Climate change: the oblique tragedy, the paradox and the birds
Climate change is like no other man-induced phenomenon: it will affect (meaning, starve and kill) the poorest and most defenceless on Earth. Most of which have done little or nothing to deserve it and in numbers never seen in global conflicts. It’s an “oblique” tragedy: we, in the rich economies, pollute today (and yesterday), and tomorrow someone in one of the poorest regions on the planet suffers. An ethical paradox that makes global warming possibly the most unacceptable of all externalities.
That’s what early economists called these phenomena from the beginning: “externalities”, referring to the accidental nature of these unwanted consequences of economic activities. It was the dawn of industrialization and the main problem was the pollution poisoning and causing early deaths amongst workers in factories.
Free market economists believe, to this very day, that externalities depend on some “inefficiency” in pricing: if “polluting” is too cheap, there will be “excessive” pollution. That’s all, really. A system of taxes/incentives/rules will, on paper, solve that (hence the much debated “carbon tax”, emissions trading, etc.).
Much has been done since then, in terms of nature and health protection, and yet today we are confronted with the biggest externality in the entire history of human kind. A market failure so big that it will put our entire civilization’s future in question.
Working to save birds and biodiversity does not imply, at any stage, an underestimation of the tragic ending we are meticulously writing for our story. On the contrary, a “birdseye” view, allows us to put this human tragedy in the wider context of one regarding all life forms on our planet. Birds included of course.
This is why today, BirdLife Europe proposes a “manifesto”, a list of “musts”, for the European Union climate and energy policy towards 2030: six “chapters” to help write a new book.
The Paper reads: «How the EU responds matters. How ambitious we are on climate, and how we deliver emissions cuts ‘on the ground’ in the energy and land use sectors, will greatly affect the world’s chances of averting a climate driven eco-disaster.

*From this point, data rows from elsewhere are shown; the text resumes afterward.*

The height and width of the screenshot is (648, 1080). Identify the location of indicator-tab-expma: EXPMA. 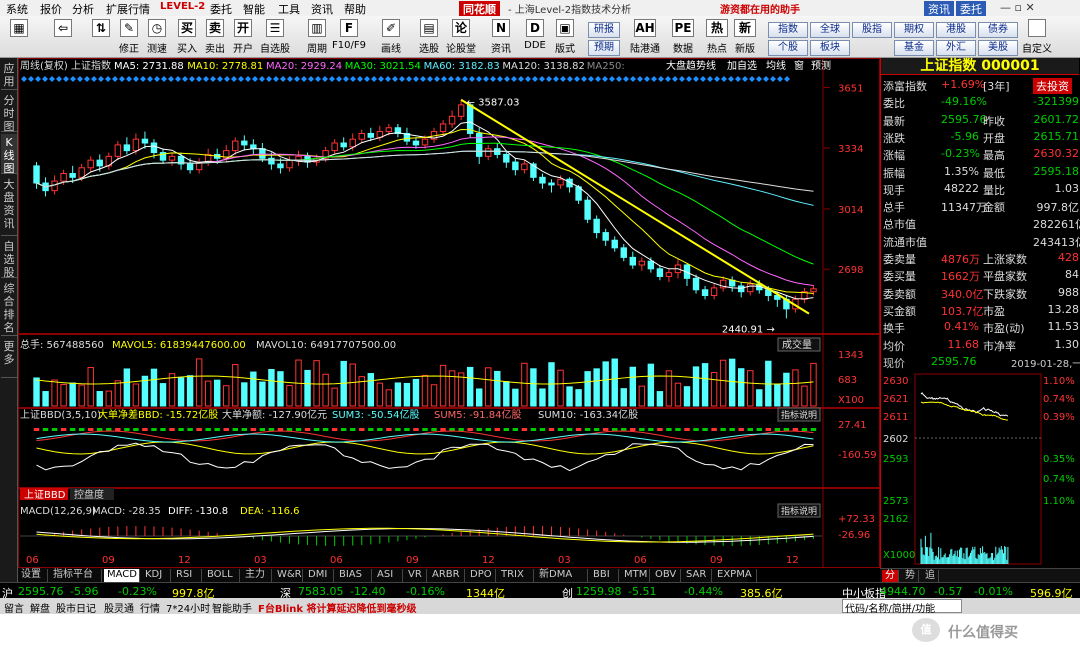
(736, 576).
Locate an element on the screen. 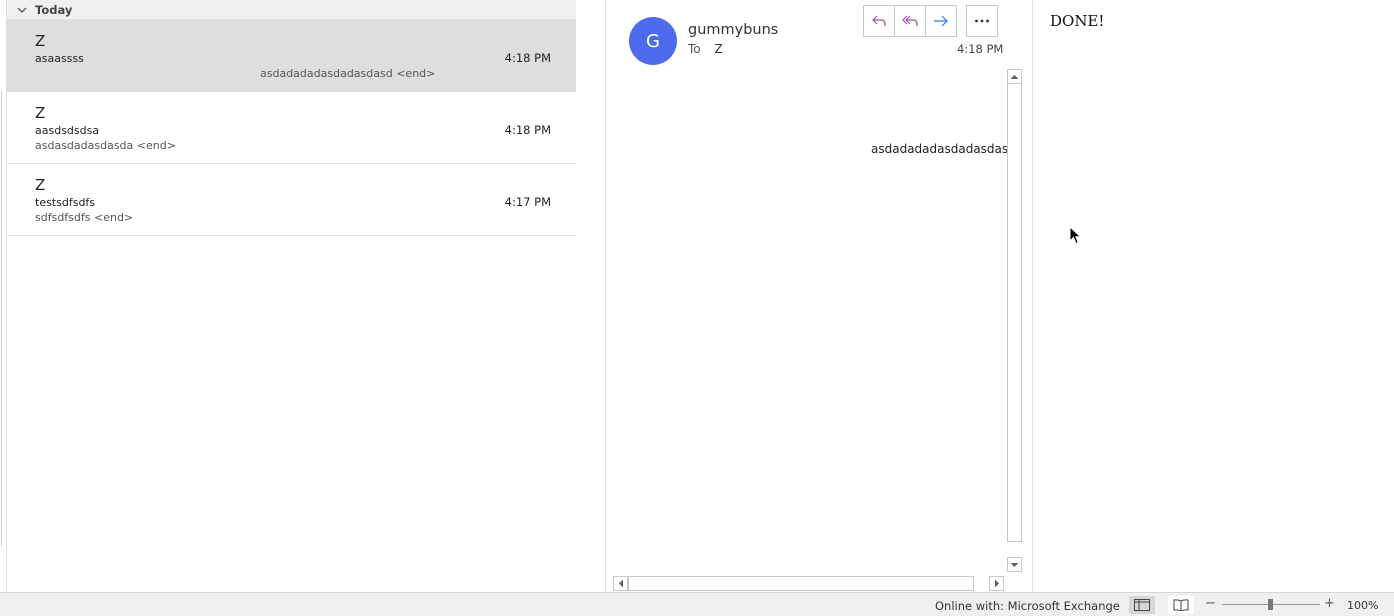 The width and height of the screenshot is (1394, 616). scroll-down-icon is located at coordinates (1014, 564).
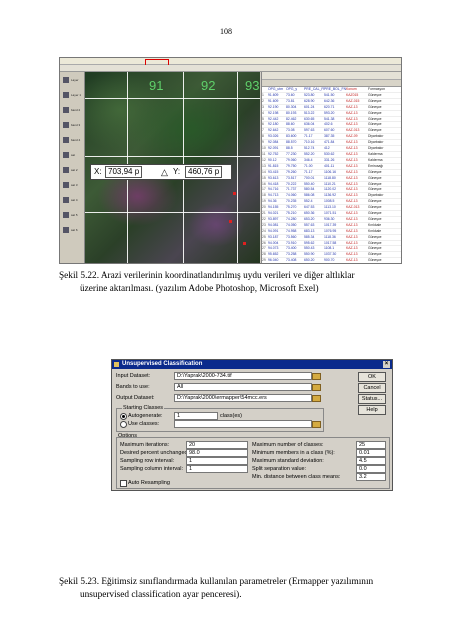  I want to click on excel-cell: 597.63, so click(314, 130).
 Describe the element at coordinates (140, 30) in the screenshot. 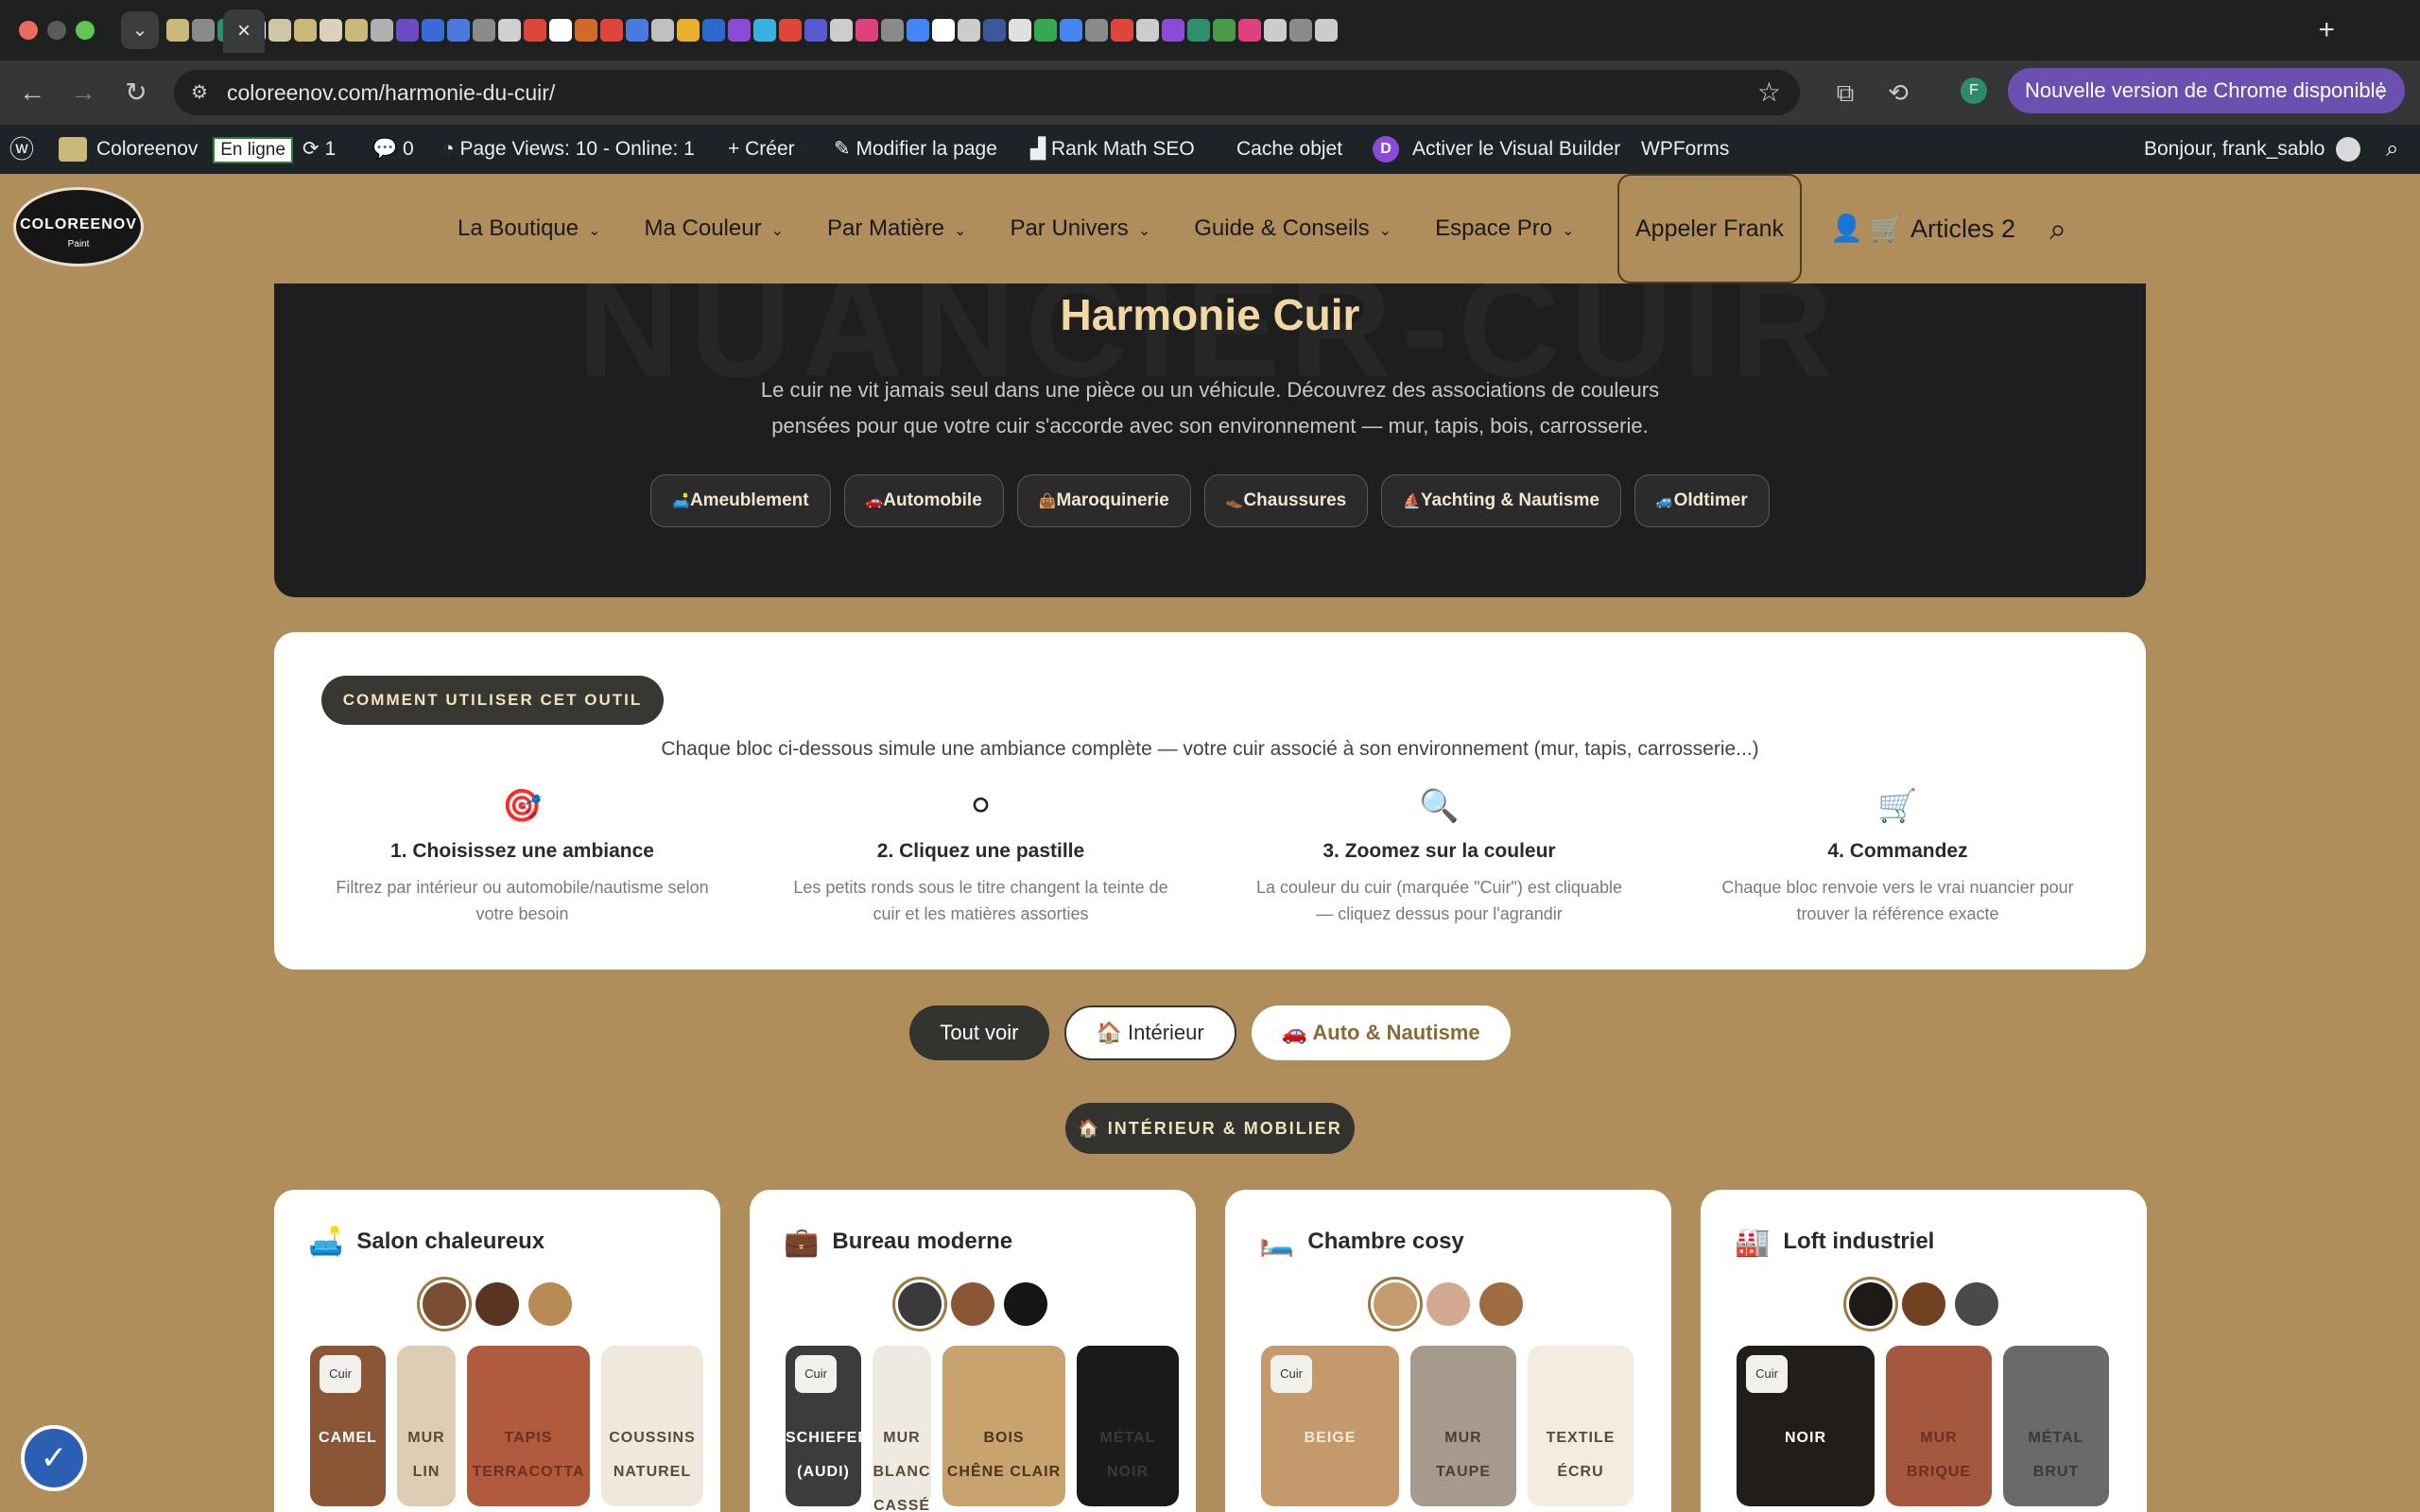

I see `tab-search-button: ⌄` at that location.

We need more ambitious targets on climate action, and we need a better approach to delivering the new fuels, carbon sinks, energy technologies and networks of tomorrow. The world’s people and wildlife need an ecologically resilient climate and energy revolution, led by Europe».
It is not solely a “European Union” problem: if global warming has a “virtue” it is certainly that of showing us how interconnected we are, across species, lands, and time. A concept dear to Ecology but apparently ignored by Mr. Juncker, the fresh advocate of the latest “buzzword” in the EU: Energy Union.
In this issue, Ariel Brunner explains how the new Big Word in President Juncker’s vocabulary is supposed to breathe new life into a European project that has lost its appeal with citizens and national governments. At the moment, the Energy Union is an empty shell and every lobby pushes its own individual product or technology. The tangible risk is that we will end up with a muddled mess.
Ivan Scrase goes into some of the operational details of the energy transition and writes: "An Energy Union focused around prolonging the lives of nuclear and coal power stations and securing supplies of foreign gas offers no positive vision for the future... for Europe to remain a world leader in tackling climate change, the Energy Union and all EU energy policy must embrace and operationalize a vision of an renewable electricity-based energy system".
Although some success stories come from countries such as Germany and its Energiewende, writes NABU, real life examples of good ideas going wrong are abundant. A Decision nears in EU biofuels policy and yet strong limits on land based products have not been implemented, writes Trees Robijns, introducing a new website (biofuelsreform.com) that will help you understand what is happening and help you make up your mind about this controversial issue.
An American friend from BirdLife’s Partner Audubon, Ginny Kreitler, reminds us just how troublesome the footprint of EU renewable policies can be for the entire world. It is a truly inconvenient truth: the wood pellet production for the EU energy markets creates a carbon debt and fosters unsustainable timbering practices.
Will policy makers listen to bird experts? Roman Senators certainly consulted their great grandfathers, the Augures, writes David Howell, to take decisions regarding the future. A lesson from the past that should find a second youth in our times.